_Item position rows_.
━━━

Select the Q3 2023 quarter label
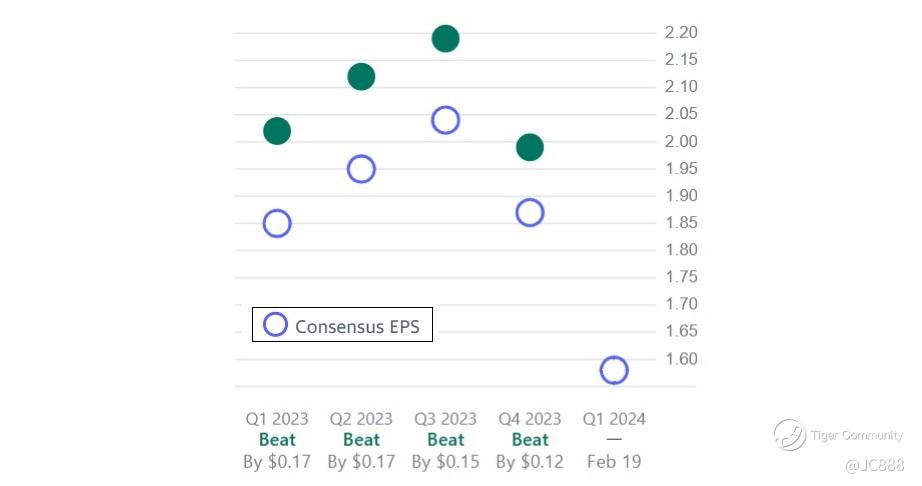The image size is (922, 486). [445, 418]
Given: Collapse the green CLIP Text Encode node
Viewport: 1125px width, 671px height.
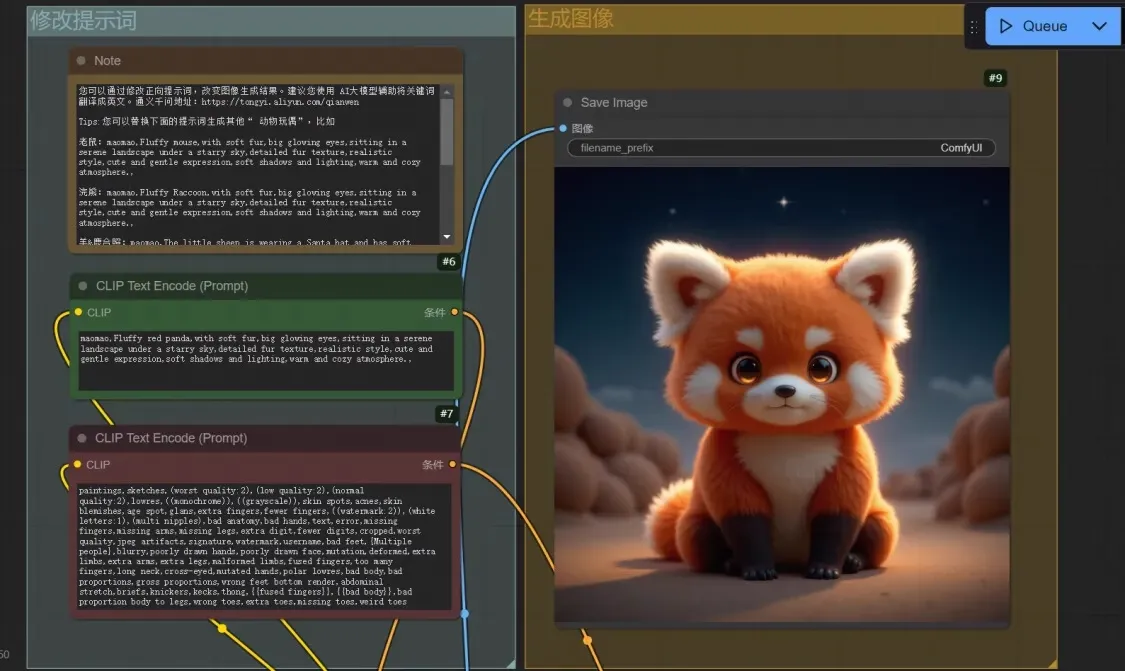Looking at the screenshot, I should coord(84,286).
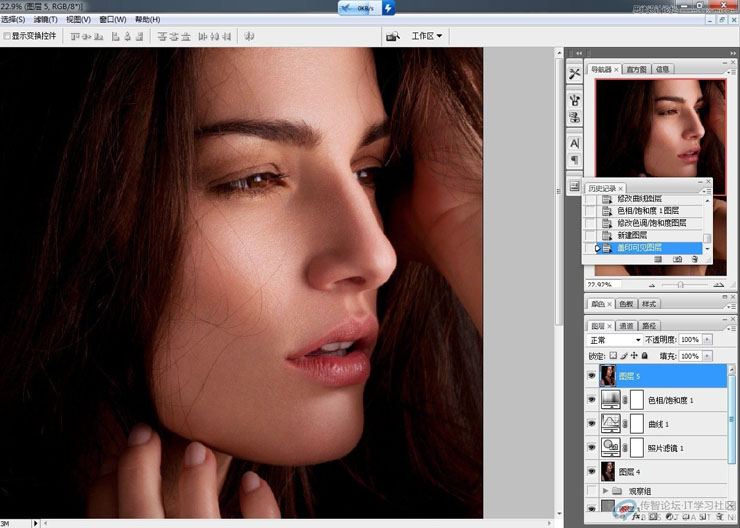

━━━

_YOUR GOAL_. Rewrite the rows above with "quarter label" changed to "quarter heading" and everything else left as it is. Omit the pictures from your answer.

_FINAL RESULT_.
Select the Q3 2023 quarter heading
The image size is (922, 486). [445, 418]
Given: Collapse the green CLIP Text Encode node
Viewport: 1125px width, 671px height.
Looking at the screenshot, I should coord(84,286).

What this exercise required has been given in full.